Following the expiration of the parties' agreements, the franchisor filed suit against the franchisee for trademark infringement, breach of contract, and other claims, in part, because the franchisee continued to display the franchisor's trademarks. The franchisee filed several counterclaims, including breach of contract and breach of fiduciary duty.

Jury Award

A jury found in favor of the franchisee on all claims and counterclaims and awarded the franchisee $1,224,500 in damages. However, the court had ordered a retrial on the issue of damages only, finding that the award was the result of conjecture and improper measures.

In its brief for the retrial, the franchisee indicated that it did not disagree that with the principle that it could not recover both lost profits and the value of its business, since those remedies were mutually exclusive, the court observed. The franchisee represented in its brief that it desired to proceed solely on the value of the franchises. Thus, to allow the franchisee to recover any lost profits after the close of the damages retrial would be unfair to the franchisor, the court held.

Business Value

The franchisee was denied damages based on the value of its franchised businesses because Florida law, required a showing that the businesses were in fact destroyed. The franchisee failed to demonstrate the destruction of its two franchised. To the contrary, the businesses continued to provide bioremediation services, often to the same customers and using the same equipment as they had during the terms of the franchise agreements, the court observed.

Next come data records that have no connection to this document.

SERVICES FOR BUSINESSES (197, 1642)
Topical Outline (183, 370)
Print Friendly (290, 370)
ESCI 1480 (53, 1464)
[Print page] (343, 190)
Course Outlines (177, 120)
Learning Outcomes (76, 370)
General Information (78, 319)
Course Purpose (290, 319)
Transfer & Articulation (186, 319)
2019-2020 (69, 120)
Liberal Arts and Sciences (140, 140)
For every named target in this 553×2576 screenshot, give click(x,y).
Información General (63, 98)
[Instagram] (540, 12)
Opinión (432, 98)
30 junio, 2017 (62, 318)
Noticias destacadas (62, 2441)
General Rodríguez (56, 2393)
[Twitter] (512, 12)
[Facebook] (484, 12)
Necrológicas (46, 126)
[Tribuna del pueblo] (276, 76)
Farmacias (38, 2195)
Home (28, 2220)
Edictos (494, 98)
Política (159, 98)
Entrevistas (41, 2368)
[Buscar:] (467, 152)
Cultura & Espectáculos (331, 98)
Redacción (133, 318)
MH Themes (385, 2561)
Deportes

Even assuming that the value of the businesses was an appropriate measure of damages in the retrial, the franchisee failed to offer competent evidence proving the value of its two franchises, the court ruled.

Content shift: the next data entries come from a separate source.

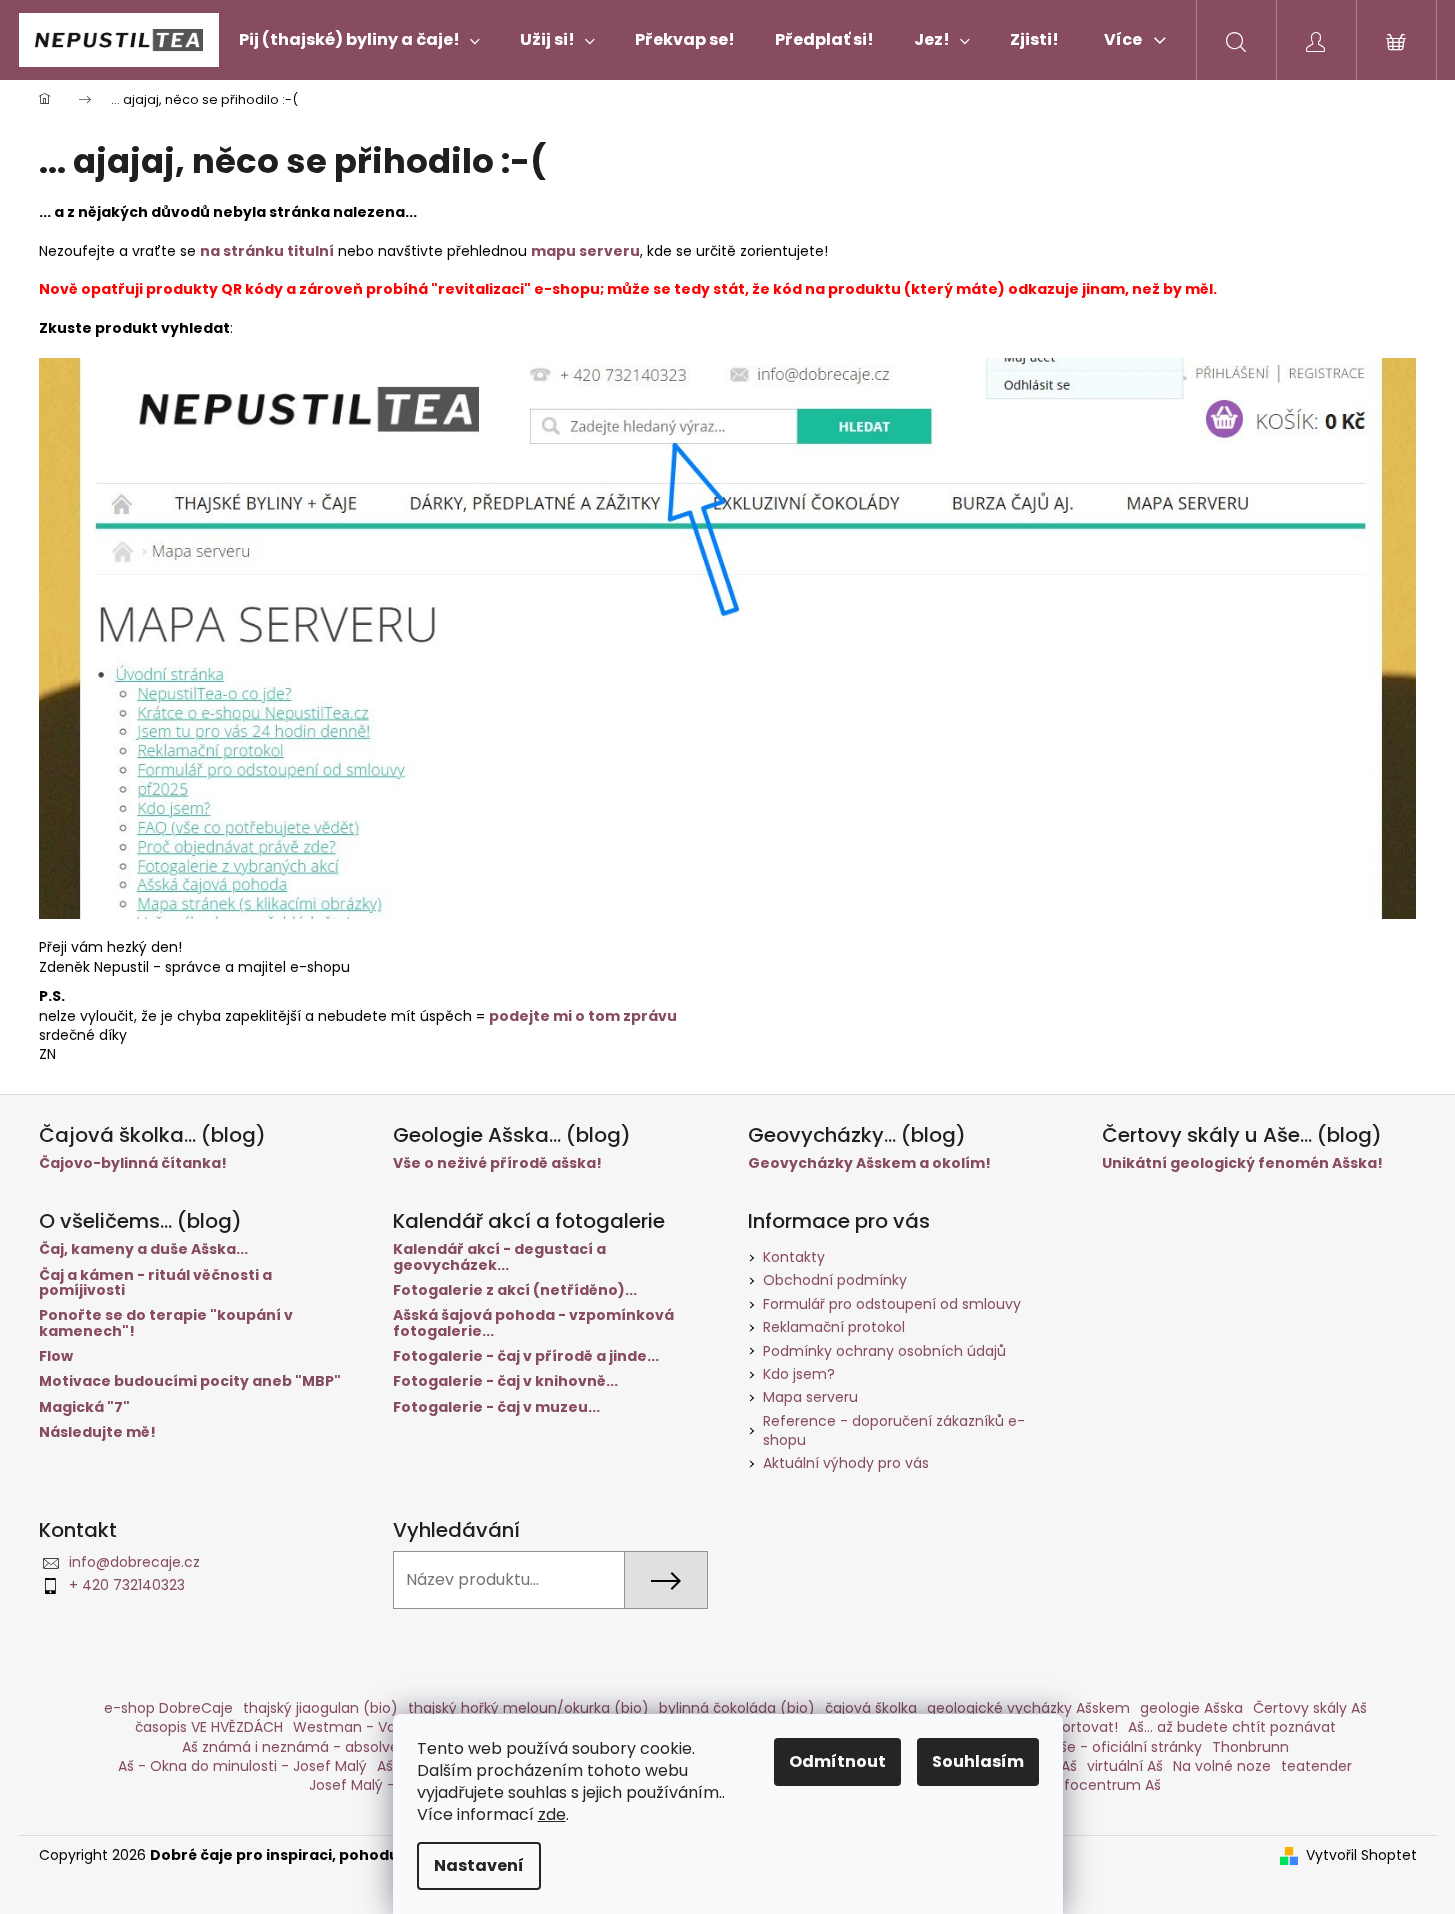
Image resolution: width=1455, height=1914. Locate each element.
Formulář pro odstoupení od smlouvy (892, 1304)
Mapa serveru (810, 1397)
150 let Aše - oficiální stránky (1103, 1747)
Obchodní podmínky (835, 1280)
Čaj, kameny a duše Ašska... (143, 1249)
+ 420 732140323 (127, 1585)
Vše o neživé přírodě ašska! (497, 1163)
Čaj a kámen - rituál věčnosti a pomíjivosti (155, 1283)
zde (552, 1814)
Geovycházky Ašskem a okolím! (869, 1163)
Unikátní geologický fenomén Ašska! (1242, 1163)
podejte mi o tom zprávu (583, 1016)
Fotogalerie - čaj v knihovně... (505, 1381)
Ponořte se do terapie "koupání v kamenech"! (166, 1323)
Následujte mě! (97, 1432)
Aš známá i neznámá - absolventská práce (332, 1747)
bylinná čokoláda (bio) (737, 1708)
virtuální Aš (1125, 1766)
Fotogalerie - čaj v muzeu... (496, 1407)
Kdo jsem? (799, 1374)
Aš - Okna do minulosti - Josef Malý (242, 1766)
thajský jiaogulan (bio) (320, 1708)
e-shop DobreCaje (168, 1708)
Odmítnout (837, 1761)
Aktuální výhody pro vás (846, 1463)
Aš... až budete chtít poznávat (1232, 1727)
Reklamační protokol (834, 1327)
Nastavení (479, 1865)
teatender (1316, 1766)
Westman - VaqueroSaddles (392, 1727)
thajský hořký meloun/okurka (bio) (528, 1708)
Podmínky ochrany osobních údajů (884, 1351)
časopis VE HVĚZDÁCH (209, 1727)
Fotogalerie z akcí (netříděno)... (515, 1290)
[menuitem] (359, 40)
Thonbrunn (1250, 1747)
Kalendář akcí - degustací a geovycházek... (499, 1257)
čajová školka (871, 1708)
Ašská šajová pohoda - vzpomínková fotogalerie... (533, 1323)
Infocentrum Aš (1106, 1785)
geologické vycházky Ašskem (1028, 1708)
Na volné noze (1222, 1766)
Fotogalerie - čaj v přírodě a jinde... (526, 1356)
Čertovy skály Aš (1310, 1708)
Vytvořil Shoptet (1361, 1855)
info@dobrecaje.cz (134, 1562)
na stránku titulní (267, 251)
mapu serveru (585, 251)
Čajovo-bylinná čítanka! (133, 1163)
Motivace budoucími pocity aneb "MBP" (190, 1381)
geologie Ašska (1191, 1708)
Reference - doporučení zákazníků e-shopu (894, 1430)
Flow (56, 1356)
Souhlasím (978, 1761)
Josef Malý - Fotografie (390, 1785)
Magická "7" (84, 1407)
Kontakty (794, 1257)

The franchisee presented an expert witness who testified that the value of the businesses on the date of termination was "approximately $58,000." The expert projected the businesses' future cash flows, but relied only on actual financial data from the five-month period prior to the termination to prepare his projection. Further, the expert recognized that if he had relied on any earlier period of income, it would have diminished the value of the businesses.

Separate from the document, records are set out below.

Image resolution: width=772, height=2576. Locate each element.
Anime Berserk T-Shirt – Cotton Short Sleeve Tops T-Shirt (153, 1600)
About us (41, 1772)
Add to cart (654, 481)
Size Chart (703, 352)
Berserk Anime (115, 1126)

It appeared to the court that the expert relied on the five-month period because that was the only period that would result in a favorable valuation for the franchisee. A five-month period of income was not a reliable indicator, the court held. A reasonable investor would likely value a business' income over at least a 12-month, if not a 24-month, period.

Reliability of Financial Statements

The reliability of the financial statements forming the basis of the expert's opinion was also doubtful, according to the court. Testimony revealed that the franchisee had created two conflicting financial statements for 2002. Further, the expert admitted that he was not able to confirm the information on any of the financial statements. Most tellingly, the principal of the franchisee admitted in testimony that some of the financial statement provided to the expert was inaccurate. Inaccurate financial statements could not form the basis of reliable testimony on the valuation of a business.

The decision is Environmental Biotech, Inc. v. Sibbitt Enterprises, Inc., CCH Business Franchise Guide ¶14,032.